An experimental drug from Bristol-Myers Squibb and Pfizer reduces the risk of stroke by more than half compared with aspirin, with no significant rise in major bleeding, researchers said on Tuesday.

The results boost prospects for apixaban, one of several new anticoagulant pills aiming to displace the old, problematic heart drug warfarin as a stroke preventer for patients with a common heart arrhythmia called atrial fibrillation (AF).

Industry analysts believe the market for products to replace warfarin, which was originally developed as rat poison, could eventually be worth more than $10 billion annually and possibly as much as $20 billion.

German company Boehringer Ingelheim is currently leading the race with Pradaxa, which will be reviewed by U.S. regulatory advisers on September 20.

But heart specialists meeting in Stockholm said a clear winner had yet to emerge. Stuart Connolly of McMaster University in Canada, who presented the apixaban findings to the European Society of Cardiology congress, said the results with apixaban were truly impressive.

Medical experts had been expecting a good result from the 5,600-patient AVERROES study, after the drug's makers halted the Phase III trial in June due to clear evidence that it prevented stroke. The exact results, however, had been keenly awaited.

Connolly said apixaban reduced the rate of strokes by 52 percent compared with aspirin in the patients studied, who were selected because they were unsuited to warfarin treatment. The annual rate of strokes in patients on apixaban was 1.5 percent compared to 3.3 percent for those taking aspirin.
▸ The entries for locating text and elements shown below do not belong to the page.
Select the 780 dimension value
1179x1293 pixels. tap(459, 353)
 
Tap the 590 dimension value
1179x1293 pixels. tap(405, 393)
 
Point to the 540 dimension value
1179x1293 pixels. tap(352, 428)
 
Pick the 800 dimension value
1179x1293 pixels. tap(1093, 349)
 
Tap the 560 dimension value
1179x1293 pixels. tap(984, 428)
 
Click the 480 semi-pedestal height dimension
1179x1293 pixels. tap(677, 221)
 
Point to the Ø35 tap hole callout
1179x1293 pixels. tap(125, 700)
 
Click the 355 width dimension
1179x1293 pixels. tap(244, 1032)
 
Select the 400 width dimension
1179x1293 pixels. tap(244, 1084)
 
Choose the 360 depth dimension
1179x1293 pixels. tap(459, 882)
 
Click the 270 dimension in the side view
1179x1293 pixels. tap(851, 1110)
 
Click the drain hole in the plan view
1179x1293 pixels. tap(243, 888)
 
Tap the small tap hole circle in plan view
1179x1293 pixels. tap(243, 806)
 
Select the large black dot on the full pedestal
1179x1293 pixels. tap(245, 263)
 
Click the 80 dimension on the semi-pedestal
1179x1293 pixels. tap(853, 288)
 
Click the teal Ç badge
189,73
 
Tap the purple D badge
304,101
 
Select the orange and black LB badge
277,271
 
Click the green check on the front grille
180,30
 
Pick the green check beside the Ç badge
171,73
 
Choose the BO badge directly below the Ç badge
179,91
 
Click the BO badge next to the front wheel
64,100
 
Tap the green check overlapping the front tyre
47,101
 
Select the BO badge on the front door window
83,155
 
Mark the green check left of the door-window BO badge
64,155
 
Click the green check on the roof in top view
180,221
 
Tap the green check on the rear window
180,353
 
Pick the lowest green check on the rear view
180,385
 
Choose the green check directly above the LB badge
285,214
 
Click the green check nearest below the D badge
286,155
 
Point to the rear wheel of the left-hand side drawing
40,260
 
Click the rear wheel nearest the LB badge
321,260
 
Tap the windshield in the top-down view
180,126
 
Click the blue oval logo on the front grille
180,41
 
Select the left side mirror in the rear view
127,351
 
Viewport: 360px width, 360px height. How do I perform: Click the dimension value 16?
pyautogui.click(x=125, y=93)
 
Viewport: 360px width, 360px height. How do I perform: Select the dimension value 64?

Patients with AF are at risk of blood pooling in an upper chamber of the heart, which can cause clots and stroke.

An estimated 40 to 50 percent of AF patients are either intolerant to warfarin or refuse to take the medicine, leaving them dependent on less-effective aspirin.

The annual rate of major bleeding was not significantly different between patients on apixaban and aspirin, at 1.4 and 1.2 percent respectively, and there was also no significant difference in clinically relevant non-major bleeds.

We didn't expect it to look as clean on bleeding, Connolly said. For these patients, apixaban appears to have a very favorable risk-benefit profile.

The results from the AVERROES trial are only part of the apixaban story, however, since Bristol and Pfizer are also conducting a second trial, called ARISTOTLE, comparing the drug head-to-head with warfarin, for which results are due next year.

Connolly said it now looked highly likely that the ARISTOTLE trial would also be positive.